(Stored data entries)

- - - - -

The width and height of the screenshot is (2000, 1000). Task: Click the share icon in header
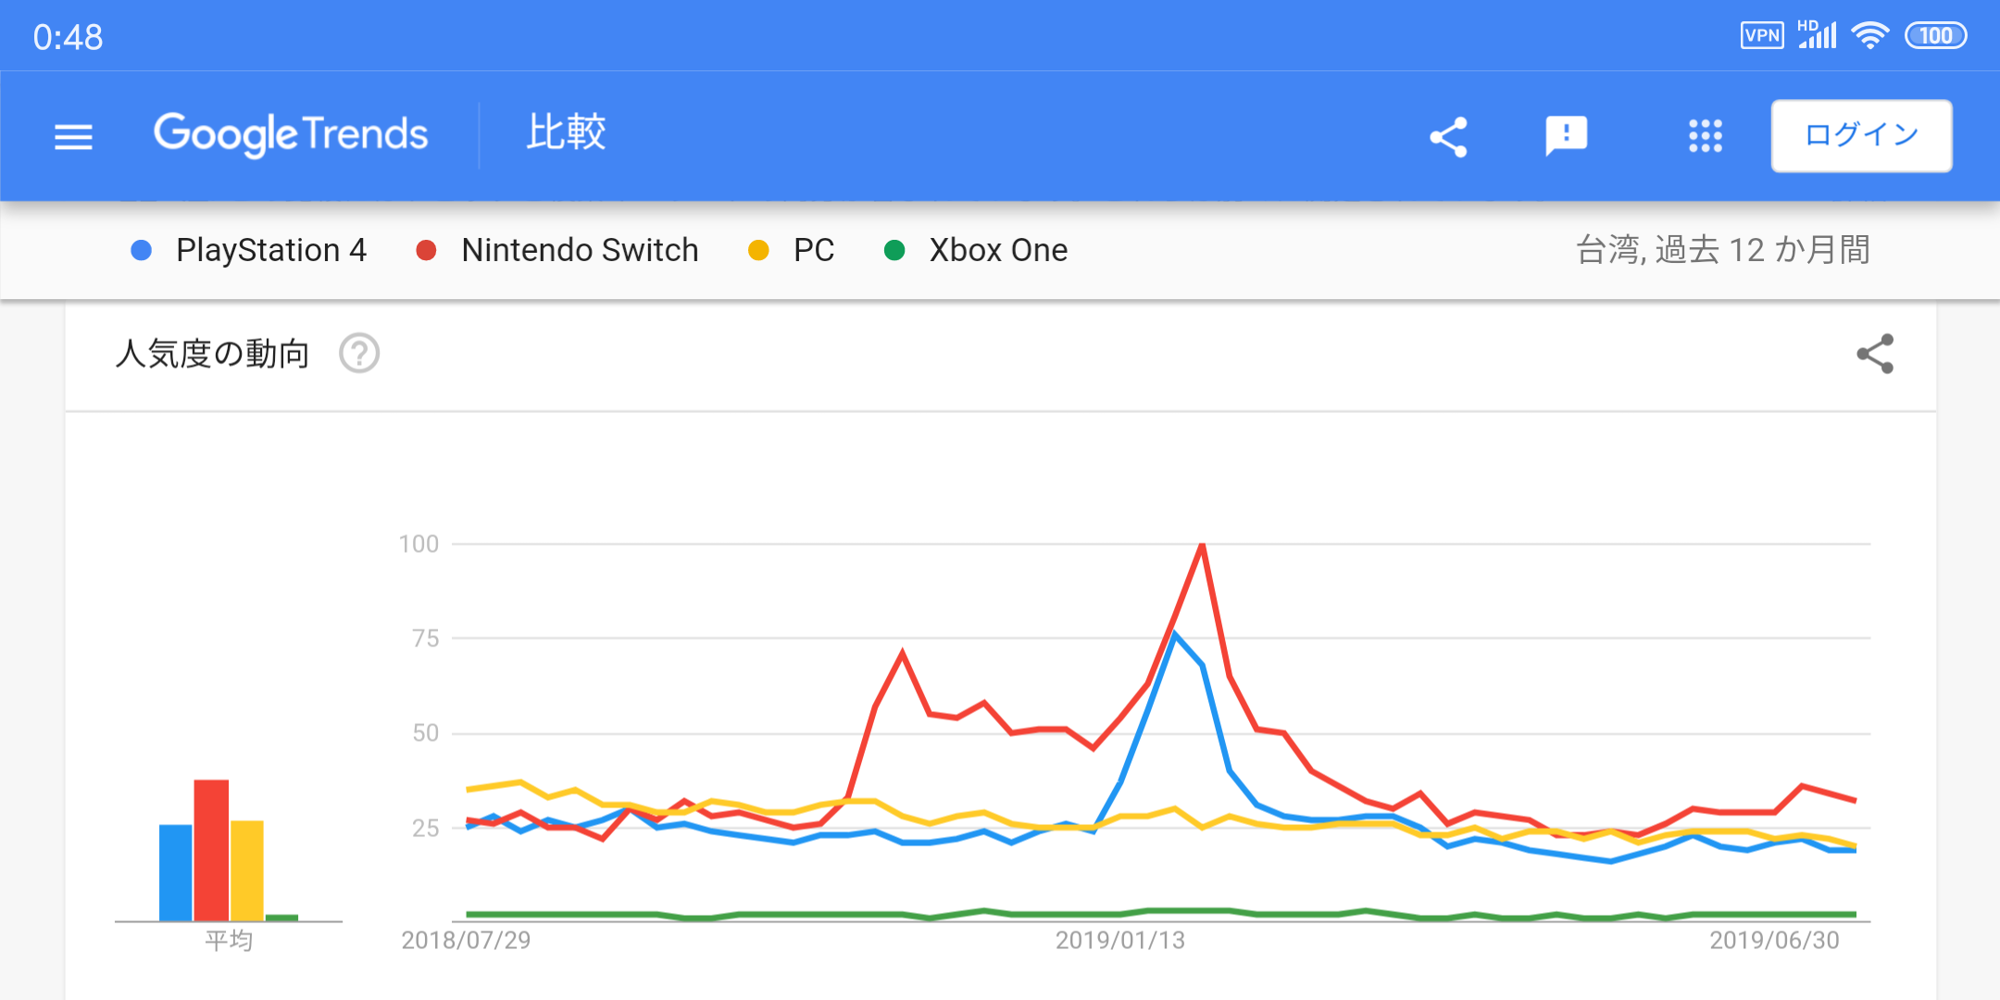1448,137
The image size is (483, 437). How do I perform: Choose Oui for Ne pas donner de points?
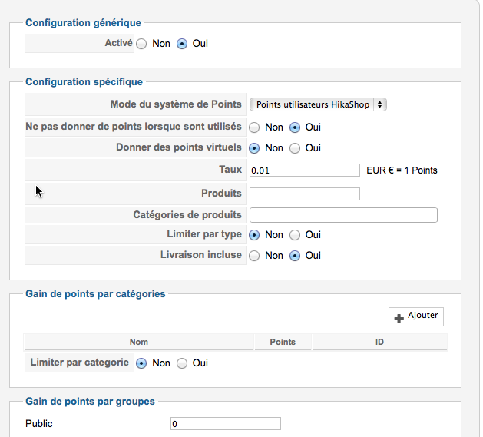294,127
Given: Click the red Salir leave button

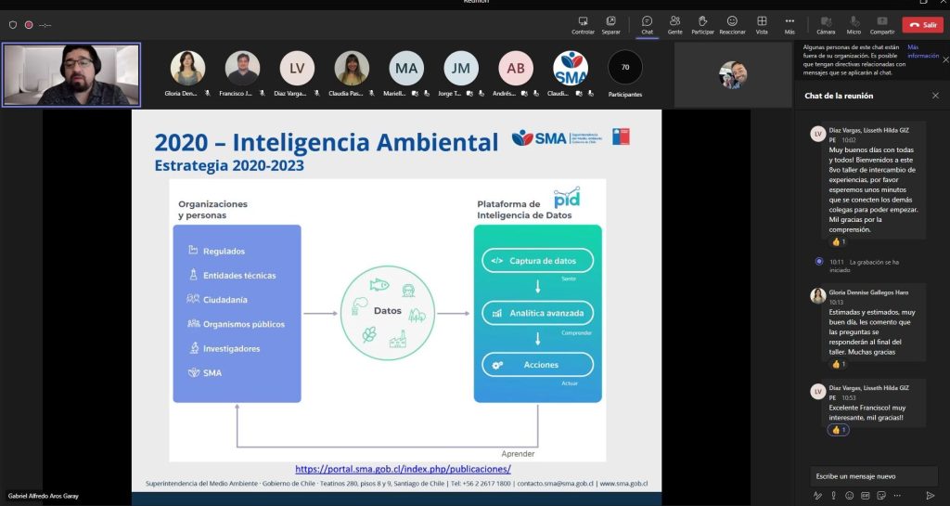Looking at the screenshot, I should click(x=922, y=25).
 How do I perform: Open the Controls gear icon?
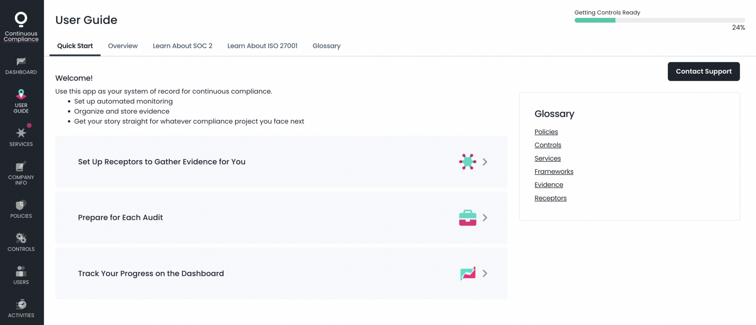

- - - - -

▶ [Task goal] What the answer needs is every line from the one with "The image size" through the last line of the data, reproduced word for word and with pictures omitted.

▶ [Answer]
The image size is (483, 437). How do I perform: Choose Oui for Ne pas donner de points?
294,127
Given: Click the red Salir leave button

Looking at the screenshot, I should click(x=922, y=25).
 How do I perform: Open the Controls gear icon?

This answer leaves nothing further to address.